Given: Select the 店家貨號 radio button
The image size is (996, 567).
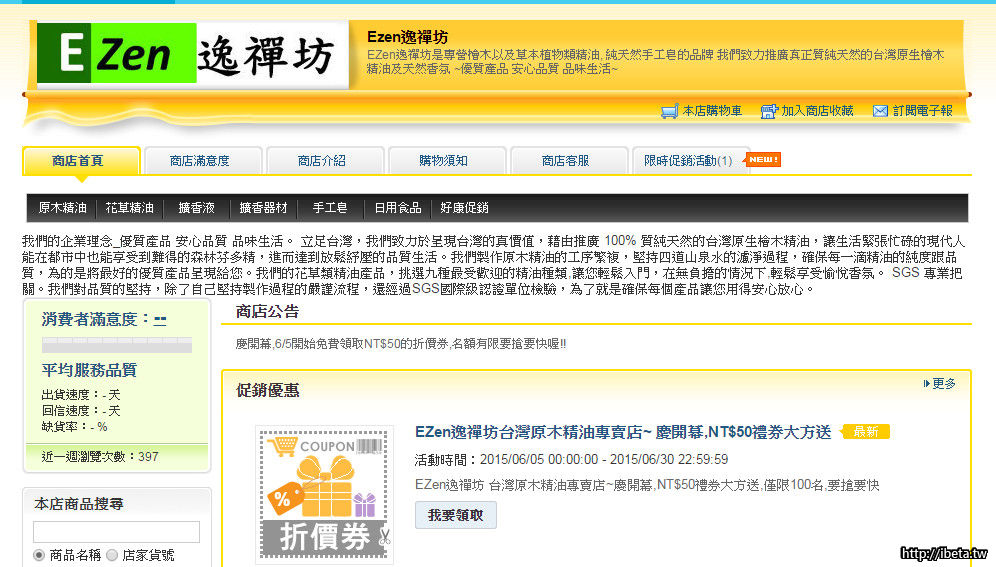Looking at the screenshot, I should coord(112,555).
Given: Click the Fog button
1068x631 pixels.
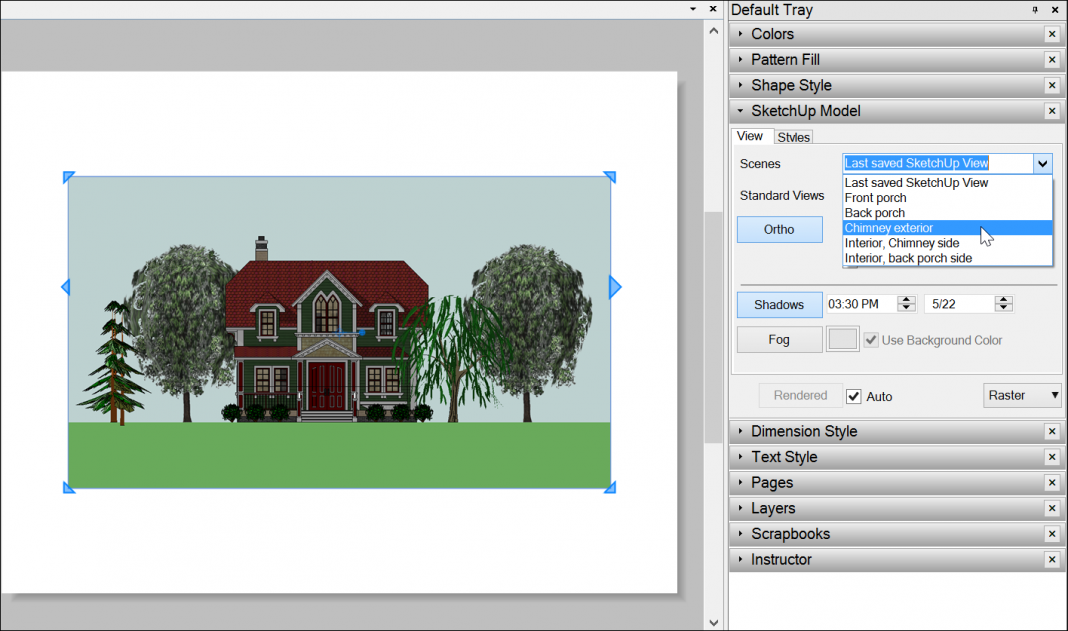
========
(What is needed): Search the records for the word "button" and copy out every line that holds it.

(Response area):
Given: Select the 店家貨號 radio button
Given: Click the Fog button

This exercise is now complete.